EXERCISE OBJECTIVE
Produce as output only the lines below starting at the line with "[4] (21, 542)" and continuing through the line with "Couples Counselling Services", each one exactly as written.

=== RECORD EXCERPTS ===

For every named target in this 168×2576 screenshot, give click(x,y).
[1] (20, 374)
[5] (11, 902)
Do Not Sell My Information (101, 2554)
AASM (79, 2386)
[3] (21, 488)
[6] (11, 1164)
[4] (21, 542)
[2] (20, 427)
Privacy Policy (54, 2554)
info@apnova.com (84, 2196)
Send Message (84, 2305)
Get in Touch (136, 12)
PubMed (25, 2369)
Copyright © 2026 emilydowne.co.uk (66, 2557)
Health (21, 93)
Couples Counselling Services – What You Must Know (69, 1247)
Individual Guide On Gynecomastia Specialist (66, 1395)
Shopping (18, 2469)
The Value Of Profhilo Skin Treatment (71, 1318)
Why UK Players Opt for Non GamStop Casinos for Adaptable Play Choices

===

TASK OUTPUT
[4] (21, 542)
[2] (20, 427)
Privacy Policy (54, 2554)
info@apnova.com (84, 2196)
Send Message (84, 2305)
Get in Touch (136, 12)
PubMed (25, 2369)
Copyright © 2026 emilydowne.co.uk (66, 2557)
Health (21, 93)
Couples Counselling Services – What You Must Know (69, 1247)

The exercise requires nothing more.